It's even better if it doesn't matter what they pick (because all of the
options are excellent choices) ;)

------
jeffmould
There are a couple problems I see here:

1) The biggest one that jumps out is having an intern working remotely. First,
I am surprised your school would even allow this to happen. To be honest, this
almost sounds like a favor from an alumni CEO to the school and he/she could
really care less about having an intern. Internships are supposed to be
learning experiences. You should be immersed in an environment to give you
experience. In another post, you said something about the company is in
Silicon Valley and you are in the midwest and that you can't spend any time
with them. To be blunt, that is a lame excuse. You should ask them to fly you
out, or even cover your own travel expenses if they won't, to even spend a day
with the team. Meet them, work with them in person.

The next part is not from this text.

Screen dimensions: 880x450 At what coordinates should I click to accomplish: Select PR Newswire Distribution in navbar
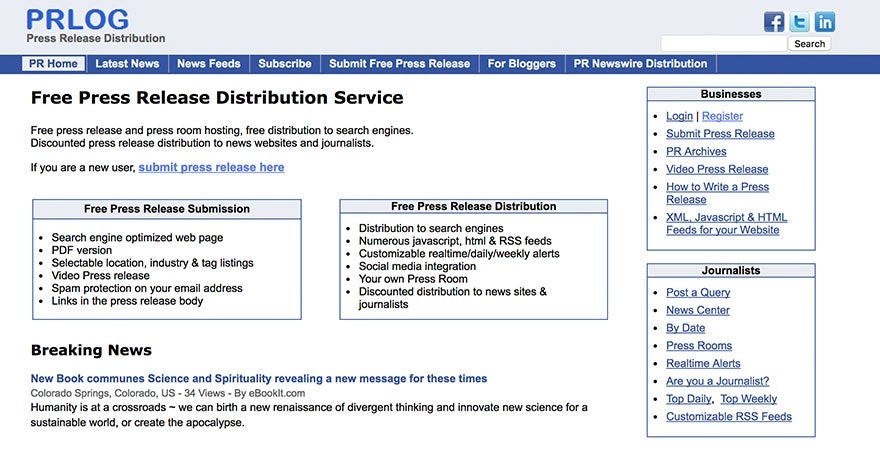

2) Most startups themselves don't always have a clear path and they still may
be working on defining the tasks that need to be done. Are you the only one
working remotely? If not, you should see if you can be involved in their
meetings. See what they are working on, how their tasks are defined, and what
their deliverables are. Find ways to work with them or emulate their delivery
process. If you are the only one working remotely, the company probably could
care less about you as an intern. I don't mean that rudely, just that they
look at it as they will give you a project, if you get some done great, if not
oh well nothing lost.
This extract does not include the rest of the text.